Measurement of Cognitive Load

Thanks to the people at IEEE and multidisciplinary researchers, methods of measuring cognitive load are becoming more precise.   Being able to measure cognitive load means that Instructional Designers and others can determine which types of animations, text, and multimedia enhanced material has increased learning effectiveness.

An EEG-Based Cognitive Load Assessment in Multimedia Learning Using Feature Extraction and Partial Directed Coherence, MOONA MAZHER, AZRINA ABD AZIZ, (Member, IEEE), AAMIR SAEED MALIK, AND HAFEEZ ULLAH AMIN, Centre for Intelligent Signal and Imaging Research, Department of Electrical and Electronic Engineering, Universiti Teknologi PETRONAS, Seri Iskandar 32610, Malaysia Corresponding author: Azrina Abd Aziz (azrina_aaziz@utp.edu.my), July 26, 2017, date of current version August 14, 2017.Digital Object Identifier 10.1109/ACCESS.2017.2731784-3536  2017 IEEE Access.

Translations and content mining are permitted for academic research only.

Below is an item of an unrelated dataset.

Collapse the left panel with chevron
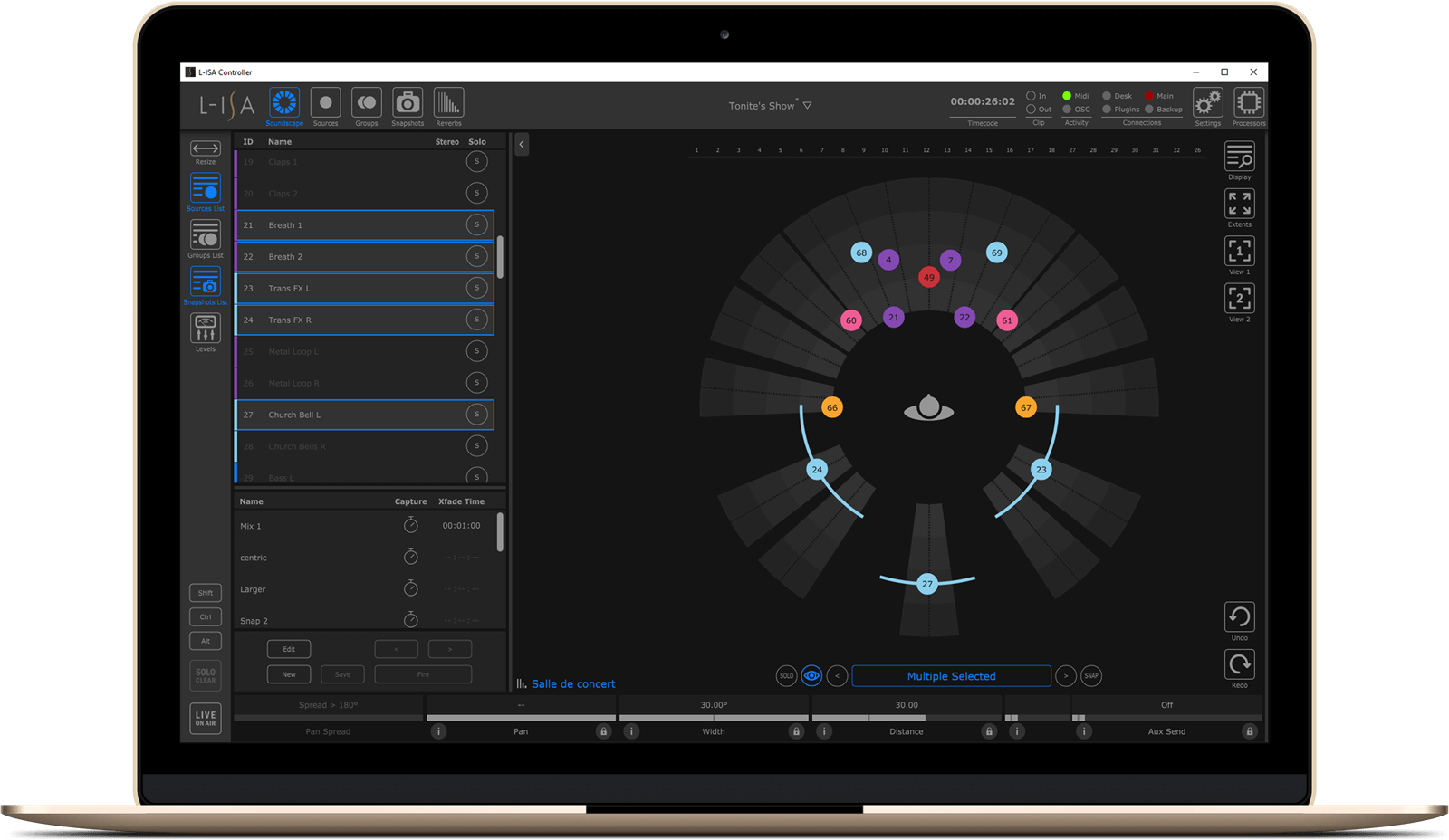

Personal use is also permitted, but republication/redistribution requires IEEE permission.

See http://www.ieee.org/publications_standards/publications/rights/index.html for more information.  http://ieeexplore.ieee.org/document/7992998/?denied

 

Critiques on use of mobile apps and animations for learning

Some of the research on the use of mobile apps and animations for learning shows no difference in performance, some show increased learning and some are not so sure that learning might be declining. This is nice review of various studies which also wishes to pinpoint the differences and compare not only the studies but the applications. “The ultimate goal is to provide guidelines that will help educators better identify those apps, animations, or other instructional technologies that will be most beneficial in terms of encouraging deep student understanding of course material.”

Holden, Mark and Twyman, Alexandra () “Apps and Animations: Choosing Web-based Demonstrations to Support Student
Learning,” Teaching Innovation Projects: Vol. 7 : Iss. 1 , Article 4.
Available at: http://ir.lib.uwo.ca/tips/vol7/iss1/4

http://ir.lib.uwo.ca/cgi/viewcontent.cgi?article=1069&context=tips

Media Literacy

http://digitalcommons.uri.edu/cgi/viewcontent.cgi?article=1261&context=jmle
A. Song / Journal of Media Literacy Education 2017 9(1), 64 – 78
Available online at http://www.jmle.org

Critical Media Literacies in the Twenty-First Century:
Writing Autoethnographies, Making Connections, and Creating Virtual Identities

Rather lengthy article but good for finding other resources. Also contains ideas for educators to use with students to produce their own views of who they are and where they come from, to share their views and to be exposed to other views.